Work request:
Retyping should cover only the lines from the one containing "The image size" through the final line of the records, with pictures omitted.

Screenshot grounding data
Segment Open

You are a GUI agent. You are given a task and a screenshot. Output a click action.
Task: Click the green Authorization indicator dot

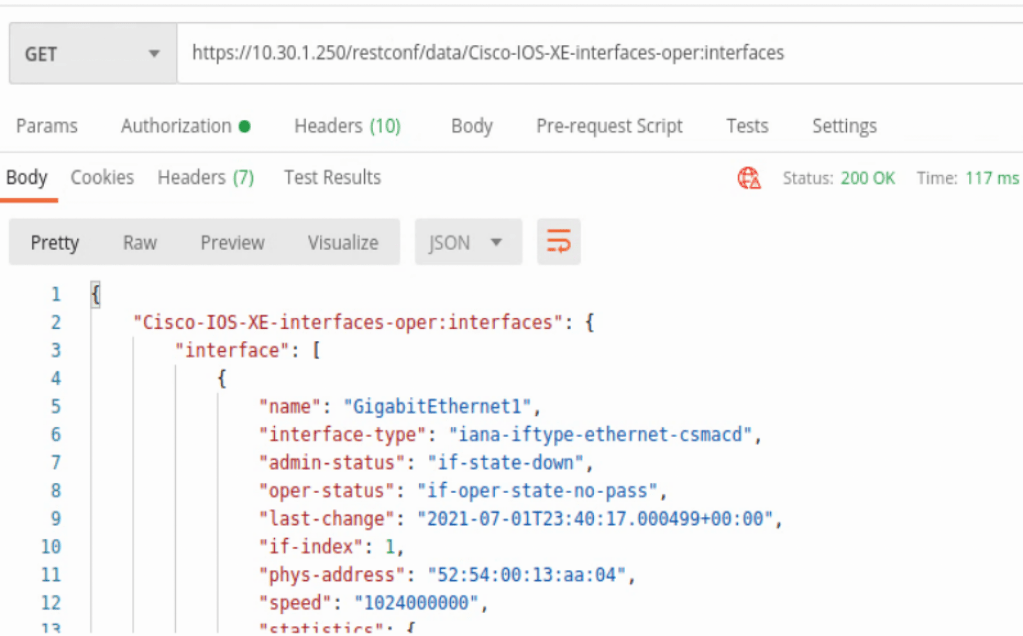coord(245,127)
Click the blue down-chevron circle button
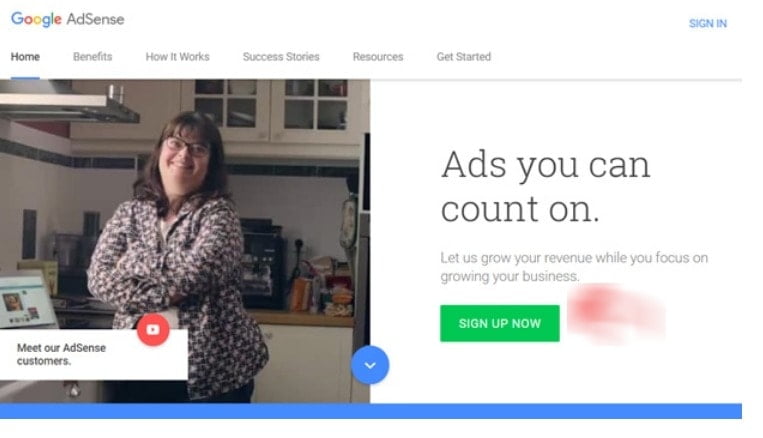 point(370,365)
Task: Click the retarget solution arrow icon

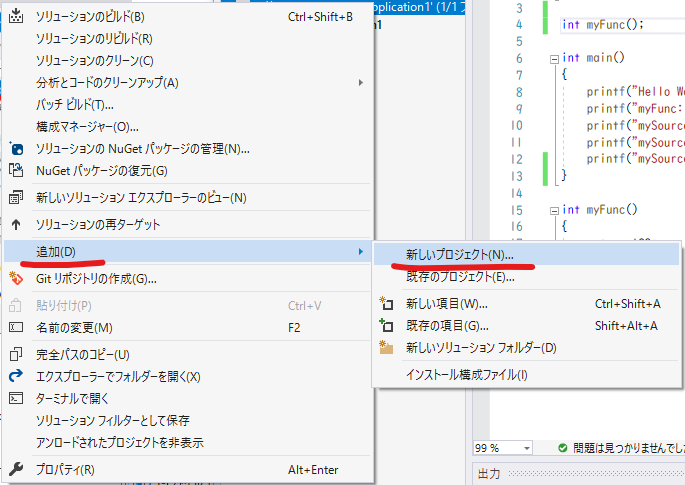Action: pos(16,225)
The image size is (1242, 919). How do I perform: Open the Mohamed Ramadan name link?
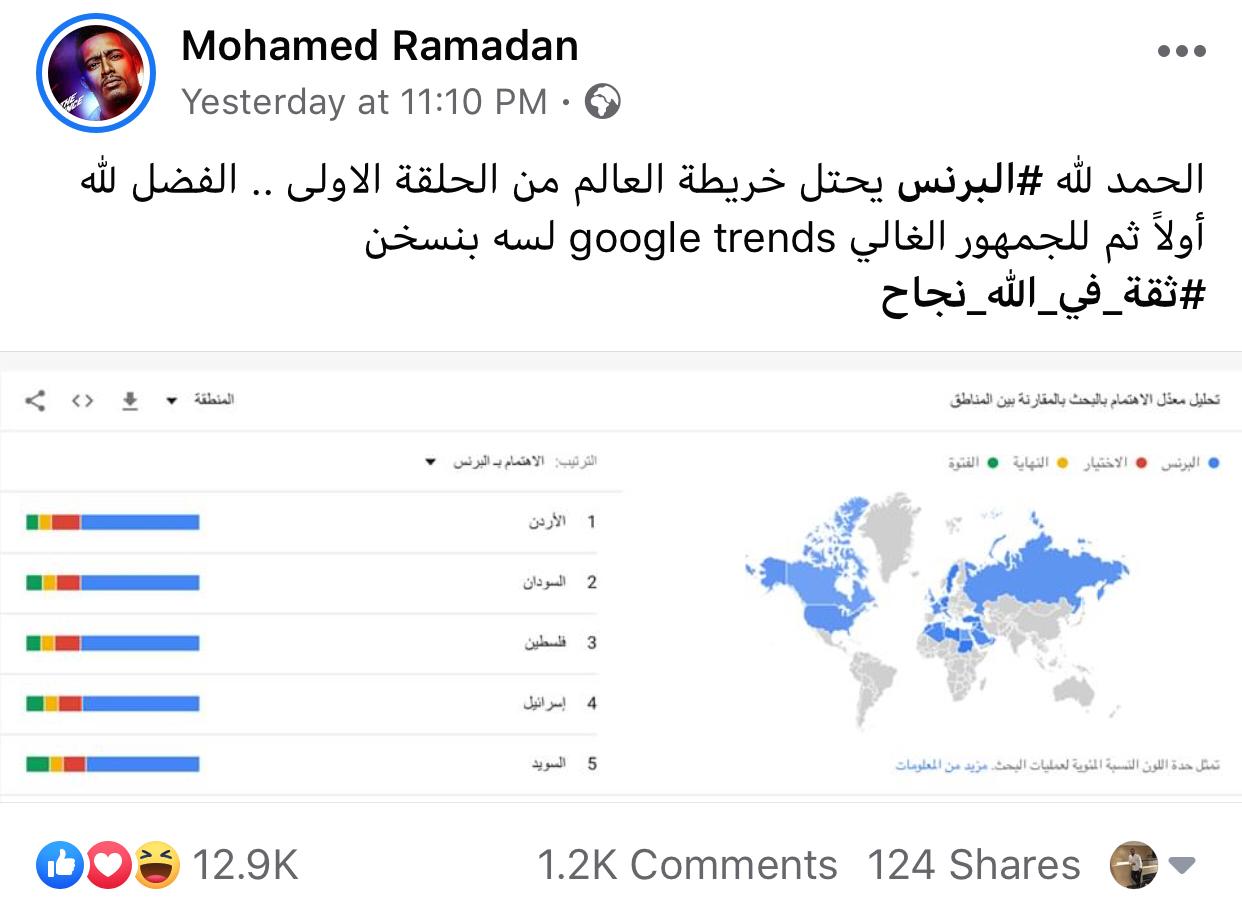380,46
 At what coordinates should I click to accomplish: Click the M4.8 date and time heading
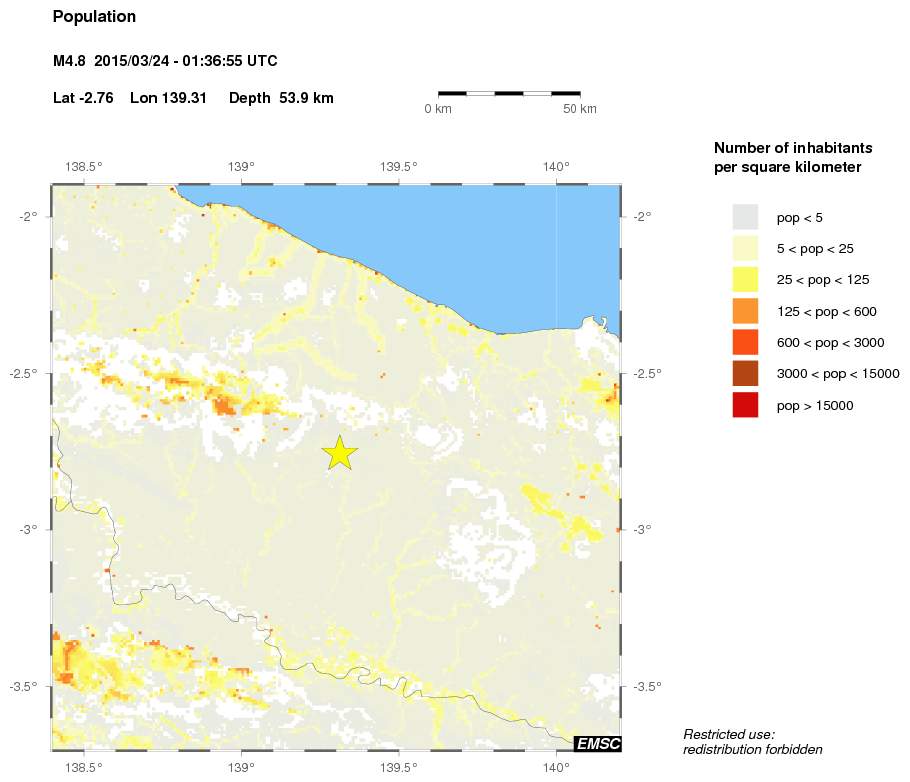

Segment Closed

Finished task:
The image size is (1242, 919). How do I perform: Open the Mohamed Ramadan name link?
380,46
 At what coordinates should I click to accomplish: Click the M4.8 date and time heading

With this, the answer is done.